Basic Ascending Sort

  1. Import the Pandas library and create a DataFrame.

  2. Apply the sort_values() method to sort the DataFrame based on one column in ascending order.

    python
    import pandas as pd
    
    data = {'Name': ['John', 'Anna', 'Peter', 'Linda'],
            'Age': [28, 22, 34, 29]}
    df = pd.DataFrame(data)
    
    sorted_df = df.sort_values(by='Age')
    print(sorted_df)
    

    This code sorts the DataFrame df by the 'Age' column in ascending order, which is the default sorting order in sort_values().

Descending Sort

  1. Use the ascending=False parameter to sort a DataFrame in descending order.

    python
    sorted_df_desc = df.sort_values(by='Age', ascending=False)
    print(sorted_df_desc)
    

    Sorting in descending order is straightforward with the ascending parameter set to False, which reverses the sort order.

Sorting by Multiple Columns

Specify Sort Order for Each Column

  1. Prepare a DataFrame with multiple columns to sort.

  2. Use the sort_values() method, specifying a list of columns and corresponding sort directions.

    python
    data_multi = {'Name': ['John', 'Anna', 'Peter', 'Linda'],
                  'Department': ['HR', 'HR', 'IT', 'IT'],
                  'Age': [28, 22, 34, 29]}
    df_multi = pd.DataFrame(data_multi)
    
    sorted_df_multi = df_multi.sort_values(by=['Department', 'Age'], ascending=[True, False])
    print(sorted_df_multi)
    

    In this snippet, the DataFrame is sorted first by the 'Department' column in ascending order and then by 'Age' in descending order within each department.

Handling Missing Values

Control the Placement of NaN Values

  1. Introduce NaN values into a DataFrame.

  2. Use the na_position argument to specify the placement of NaN values in the sorted DataFrame.

    python
    data_nan = {'Name': ['John', 'Anna', 'Peter', 'Linda'],
                'Age': [28, None, 34, 29]}
    df_nan = pd.DataFrame(data_nan)
    
    sorted_df_nan = df_nan.sort_values(by='Age', na_position='last')
    print(sorted_df_nan)
    

    The na_position='last' argument ensures that rows with NaN values in the 'Age' column appear at the end of the DataFrame after sorting.

Custom Sorting with the Key Parameter

Use a Custom Key Function for Sorting

  1. Define a custom sorting logic using a key function.

  2. Pass the key function to the sort_values() using the key parameter.

    python
    data_key = {'Name': ['banana', 'apple', 'Orange', 'Grape']}
    df_key = pd.DataFrame(data_key)
    
    sorted_df_key = df_key.sort_values(by='Name', key=lambda x: x.str.lower())
    print(sorted_df_key)
    

    The key parameter allows for custom transformations of the data before sorting.

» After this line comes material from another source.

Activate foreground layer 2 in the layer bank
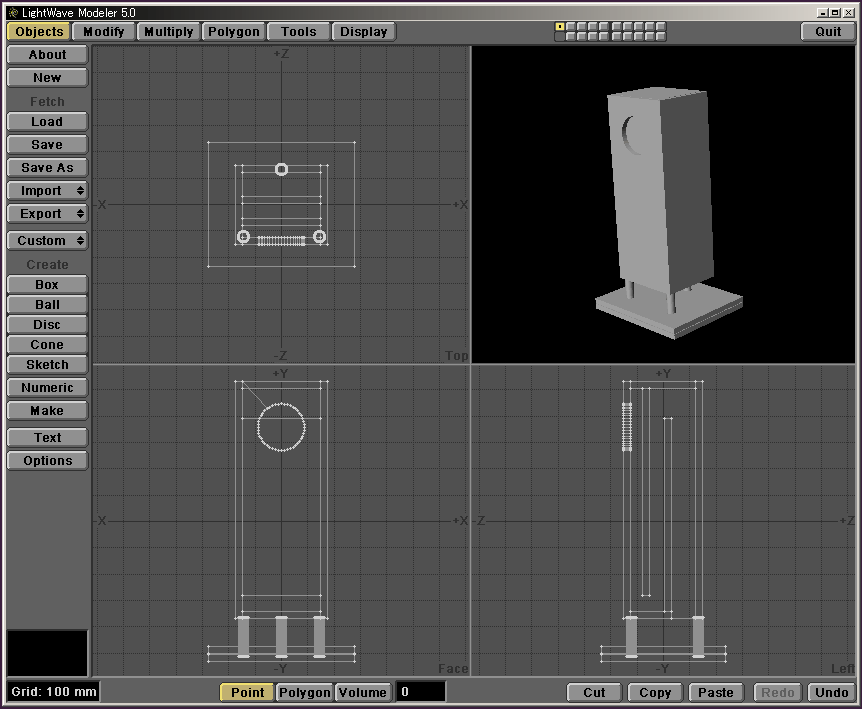862x709 pixels. point(571,26)
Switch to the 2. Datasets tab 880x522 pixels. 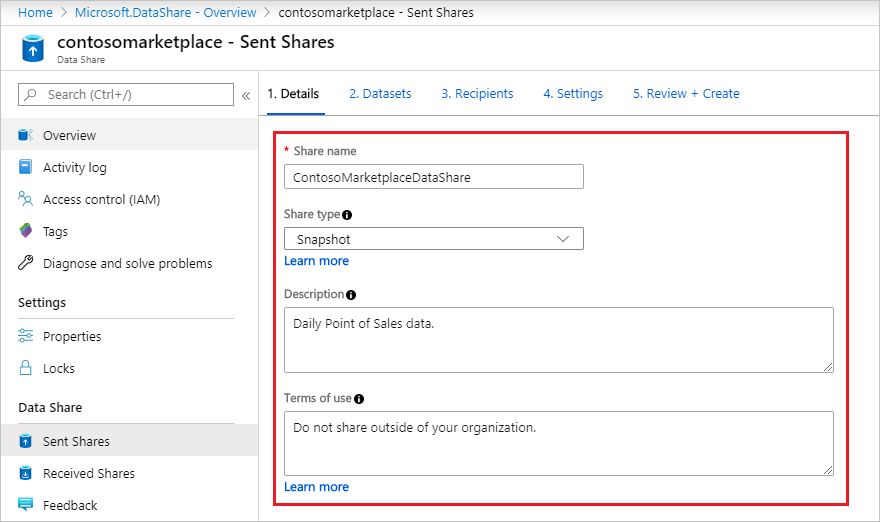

In this example, the names are sorted in case-insensitive alphabetical order.

Conclusion

The sort_values() function in the Pandas library is a powerful and flexible tool for sorting data in DataFrames. Whether sorting by one column or multiple columns, ascending or descending order, handling missing values, or applying a custom sort key, this method provides the functionality needed to efficiently manipulate and prepare data for analysis. Use these techniques to enhance the clarity and usefulness of your data sets, ensuring that they are presented in an ordered and insightful manner.